# PROBLEM TO WORK ON
Give again, exactly and only, the lines running from the one with "Image resolution: width=867" to the end of the material below; leave out pictures.

# DATA TO USE
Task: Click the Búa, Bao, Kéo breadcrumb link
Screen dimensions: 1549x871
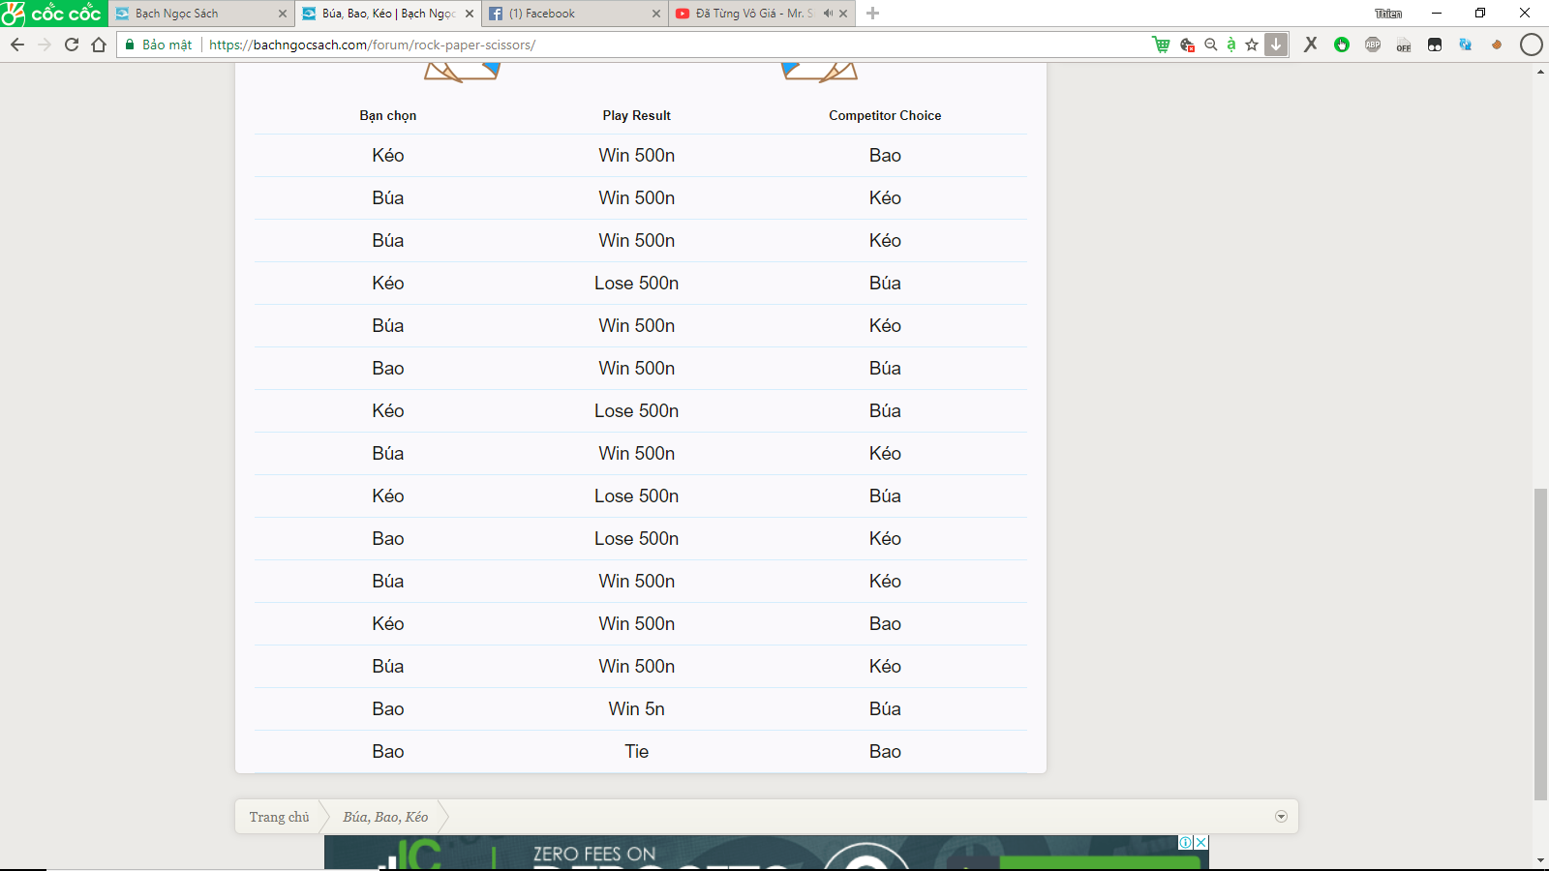Action: pyautogui.click(x=385, y=817)
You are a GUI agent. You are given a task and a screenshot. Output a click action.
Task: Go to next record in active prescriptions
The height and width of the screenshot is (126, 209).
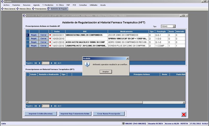[52, 63]

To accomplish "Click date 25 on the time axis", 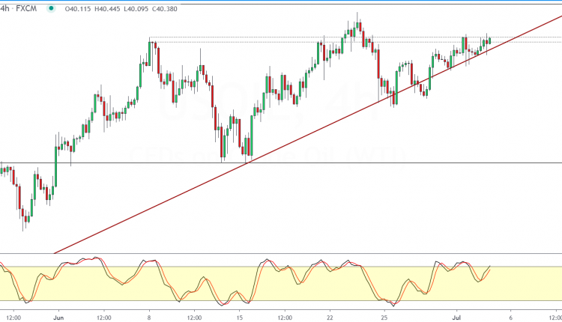I will pyautogui.click(x=384, y=316).
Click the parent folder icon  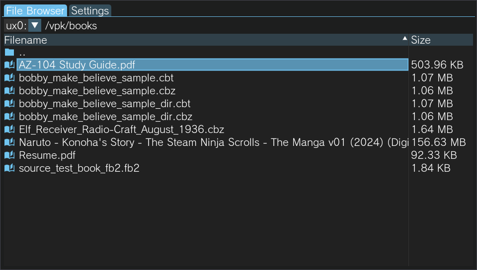pyautogui.click(x=9, y=52)
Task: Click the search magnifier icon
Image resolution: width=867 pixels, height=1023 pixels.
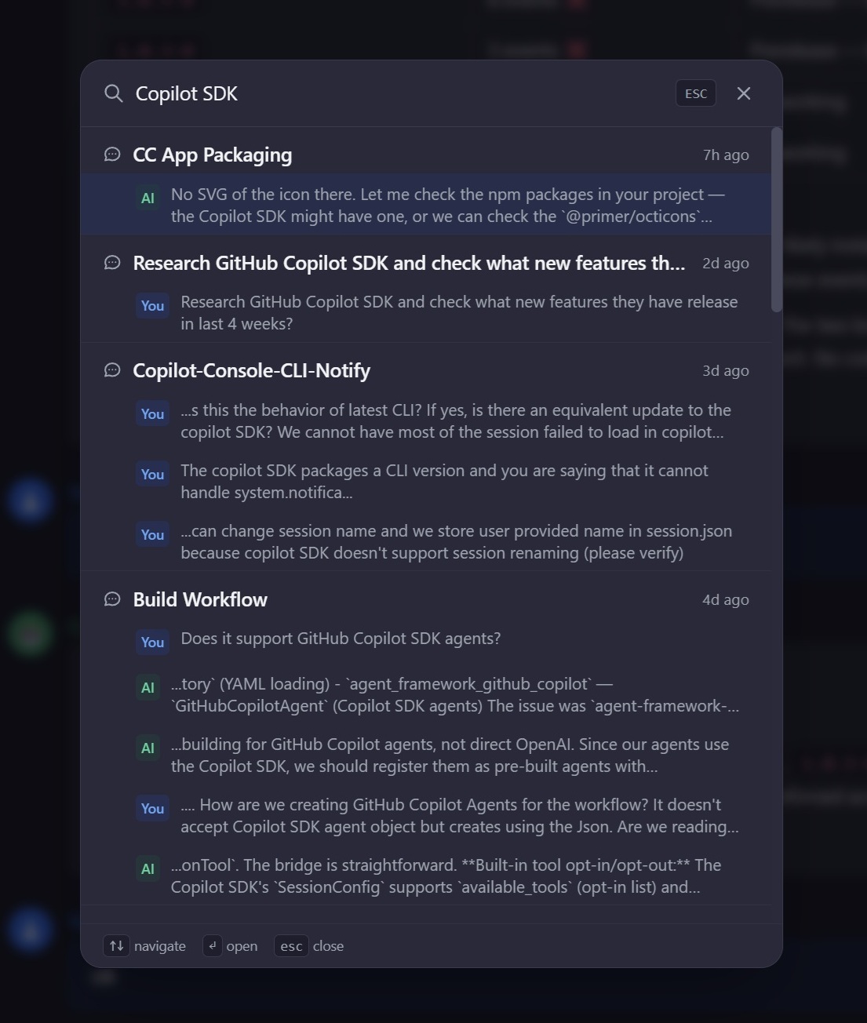Action: pos(114,94)
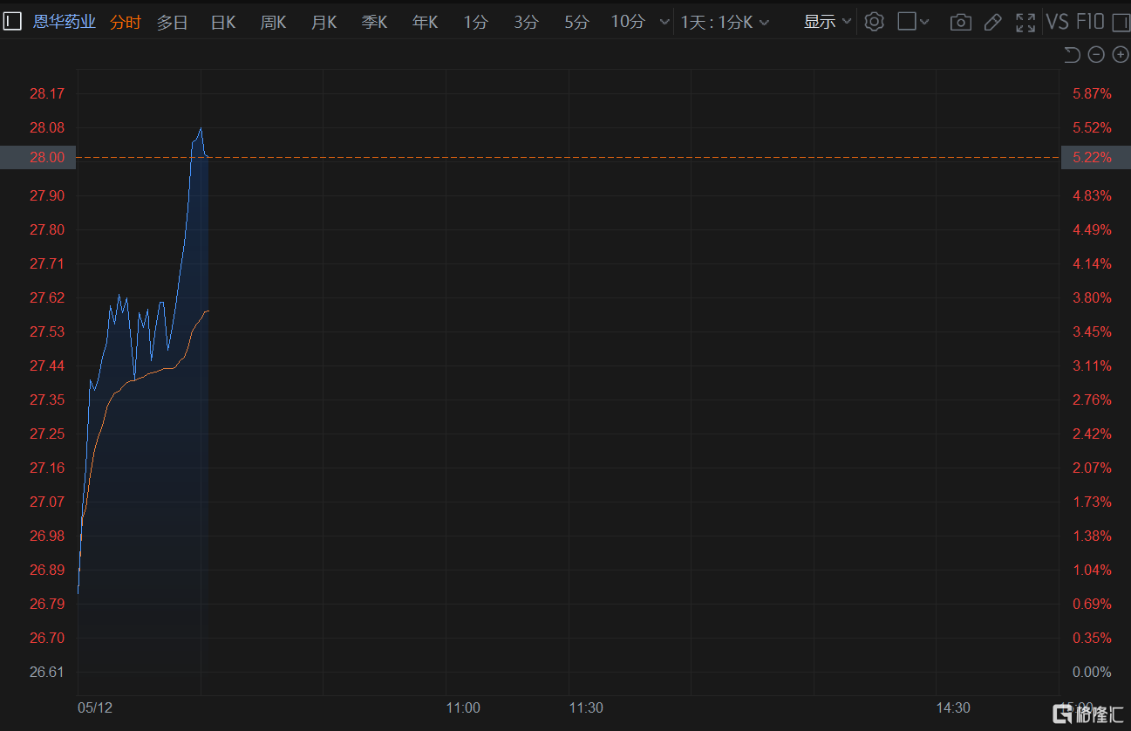Toggle the left sidebar panel icon
The image size is (1131, 731).
(12, 22)
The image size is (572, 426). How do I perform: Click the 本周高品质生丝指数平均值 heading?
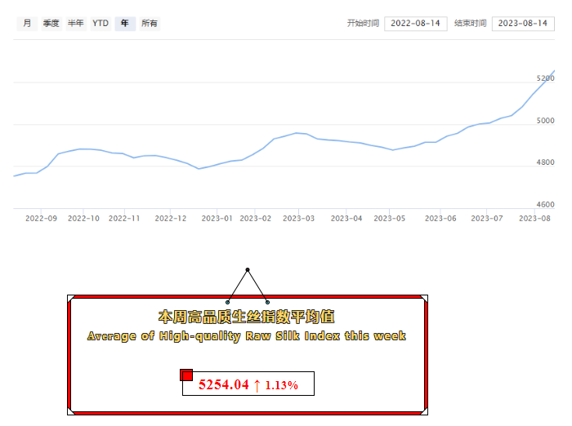pyautogui.click(x=247, y=317)
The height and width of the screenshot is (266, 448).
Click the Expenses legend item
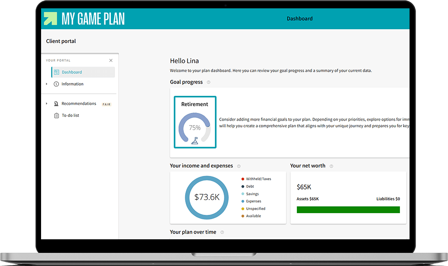click(253, 201)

# SOLUTION BELOW
Image resolution: width=867 pixels, height=1023 pixels.
Action: pos(114,94)
Toggle the left sidebar panel icon
The image size is (1131, 731).
(12, 22)
The image size is (572, 426). How do I perform: Click the 本周高品质生丝指数平均值 heading?
pyautogui.click(x=247, y=317)
The height and width of the screenshot is (266, 448).
Click the Expenses legend item
click(253, 201)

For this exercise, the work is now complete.